> [TASK BRIEF]:
Arrange the listing, from its first line through the line containing "click(160, 241)", as a Markdown table with the columns Row and Line, one numbered row per line, skipping blank lines and leaving the pictures out.

> [MATERIAL]:

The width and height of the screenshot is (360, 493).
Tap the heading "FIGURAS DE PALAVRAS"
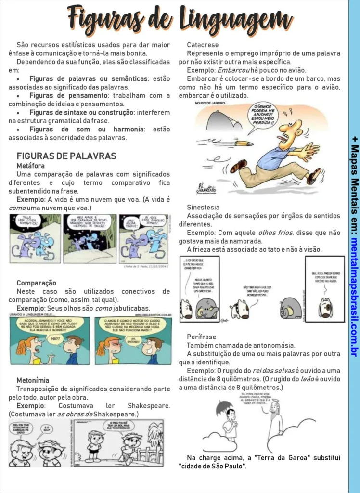click(x=66, y=156)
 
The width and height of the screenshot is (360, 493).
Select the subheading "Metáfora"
click(x=31, y=165)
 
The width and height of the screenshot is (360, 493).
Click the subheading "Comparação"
click(x=37, y=283)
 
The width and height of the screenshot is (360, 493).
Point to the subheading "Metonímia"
click(x=33, y=380)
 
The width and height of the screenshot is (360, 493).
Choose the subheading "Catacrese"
click(x=203, y=45)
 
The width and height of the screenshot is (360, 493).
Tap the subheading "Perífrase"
click(x=202, y=337)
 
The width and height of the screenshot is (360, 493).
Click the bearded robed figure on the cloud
click(x=275, y=419)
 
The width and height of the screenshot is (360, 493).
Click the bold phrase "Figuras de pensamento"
click(x=68, y=96)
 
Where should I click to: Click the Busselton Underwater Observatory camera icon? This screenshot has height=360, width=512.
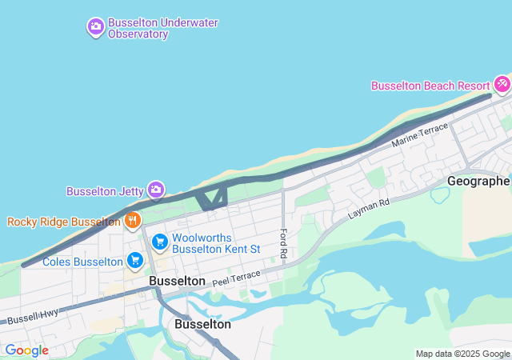click(96, 27)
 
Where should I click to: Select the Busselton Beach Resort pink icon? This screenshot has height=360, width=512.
click(502, 83)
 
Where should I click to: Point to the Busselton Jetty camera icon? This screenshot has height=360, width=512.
click(156, 190)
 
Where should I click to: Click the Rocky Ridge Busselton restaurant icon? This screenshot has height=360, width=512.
click(133, 220)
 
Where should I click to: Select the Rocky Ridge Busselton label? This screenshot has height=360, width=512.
click(63, 222)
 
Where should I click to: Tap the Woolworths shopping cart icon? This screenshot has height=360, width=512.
click(160, 241)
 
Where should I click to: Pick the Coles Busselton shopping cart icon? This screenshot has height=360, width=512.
click(134, 260)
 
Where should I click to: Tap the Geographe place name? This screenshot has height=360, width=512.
click(478, 181)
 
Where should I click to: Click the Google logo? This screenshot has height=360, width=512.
click(26, 350)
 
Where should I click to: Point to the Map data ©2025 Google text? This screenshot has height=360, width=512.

> [RESPONSE TO THE TASK]:
| Row | Line |
|---|---|
| 1 | The width and height of the screenshot is (360, 493). |
| 2 | Tap the heading "FIGURAS DE PALAVRAS" |
| 3 | click(x=66, y=156) |
| 4 | The width and height of the screenshot is (360, 493). |
| 5 | Select the subheading "Metáfora" |
| 6 | click(x=31, y=165) |
| 7 | The width and height of the screenshot is (360, 493). |
| 8 | Click the subheading "Comparação" |
| 9 | click(x=37, y=283) |
| 10 | The width and height of the screenshot is (360, 493). |
| 11 | Point to the subheading "Metonímia" |
| 12 | click(x=33, y=380) |
| 13 | The width and height of the screenshot is (360, 493). |
| 14 | Choose the subheading "Catacrese" |
| 15 | click(x=203, y=45) |
| 16 | The width and height of the screenshot is (360, 493). |
| 17 | Tap the subheading "Perífrase" |
| 18 | click(x=202, y=337) |
| 19 | The width and height of the screenshot is (360, 493). |
| 20 | Click the bearded robed figure on the cloud |
| 21 | click(x=275, y=419) |
| 22 | The width and height of the screenshot is (360, 493). |
| 23 | Click the bold phrase "Figuras de pensamento" |
| 24 | click(x=68, y=96) |
| 25 | Where should I click to: Click the Busselton Underwater Observatory camera icon? This screenshot has height=360, width=512. |
| 26 | click(96, 27) |
| 27 | Where should I click to: Select the Busselton Beach Resort pink icon? This screenshot has height=360, width=512. |
| 28 | click(502, 83) |
| 29 | Where should I click to: Point to the Busselton Jetty camera icon? This screenshot has height=360, width=512. |
| 30 | click(156, 190) |
| 31 | Where should I click to: Click the Rocky Ridge Busselton restaurant icon? This screenshot has height=360, width=512. |
| 32 | click(133, 220) |
| 33 | Where should I click to: Select the Rocky Ridge Busselton label? This screenshot has height=360, width=512. |
| 34 | click(63, 222) |
| 35 | Where should I click to: Tap the Woolworths shopping cart icon? This screenshot has height=360, width=512. |
| 36 | click(160, 241) |